Text for analysis:
#####

Perl recursive sub lister

Thursday, March 1, 2007 | 2 comments

I needed a small Perl program to provide me with a list of all subs defined in several modules in order to plan code refactoring of the project I was working on. And so I wrote a small Perl program which I'll explain in parts. At the end of this blog entry you'll find the complete program.

The script starts with the classic shebang to specify which program has to interpret the file and is followed by two compiler pragmas. One to enable strictures and one to enable warnings. Sometimes you see the -w switch at the shebang but I recommend to use use warnings instead because it's much more flexible:

#!/usr/bin/perl

use strict;
use warnings;

If you're looking for help with your Perl program, on Usenet for example, be very aware that most experienced Perl programmers refuse to look at the rest of your program when both these pragmas are missing.

#####

Work order 1:
In the Perl post, what does the writer recommend using instead of the -w switch on the shebang?
Work order 2:
Transcribe a part of the Perl post, beginning at the words "Thursday, March 1, 2007" and stopping after "pragmas are missing.".
The lines after this point come from a different source than the Perl post.

Supplied data:
#####

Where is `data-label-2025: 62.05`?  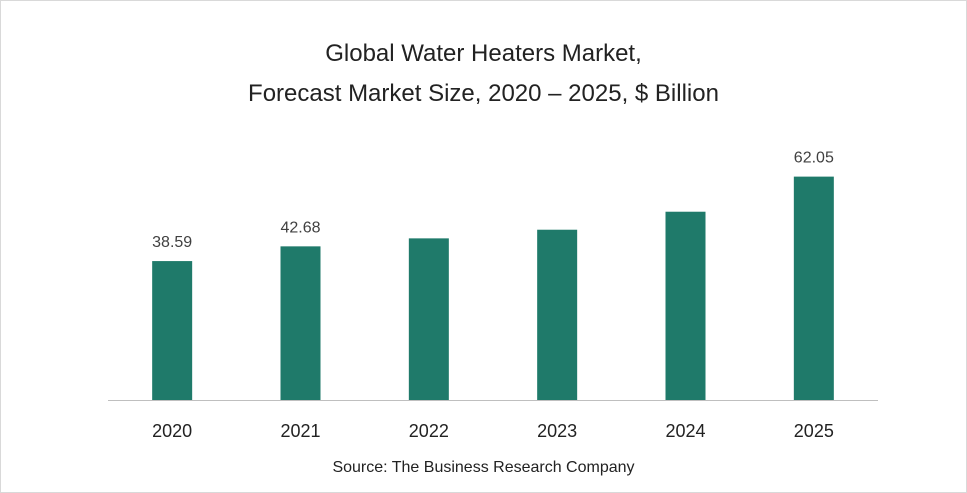
data-label-2025: 62.05 is located at coordinates (814, 158).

#####

Task response 1:
use warnings

Task response 2:
Thursday, March 1, 2007 | 2 comments

I needed a small Perl program to provide me with a list of all subs defined in several modules in order to plan code refactoring of the project I was working on. And so I wrote a small Perl program which I'll explain in parts. At the end of this blog entry you'll find the complete program.

The script starts with the classic shebang to specify which program has to interpret the file and is followed by two compiler pragmas. One to enable strictures and one to enable warnings. Sometimes you see the -w switch at the shebang but I recommend to use use warnings instead because it's much more flexible:

#!/usr/bin/perl

use strict;
use warnings;

If you're looking for help with your Perl program, on Usenet for example, be very aware that most experienced Perl programmers refuse to look at the rest of your program when both these pragmas are missing.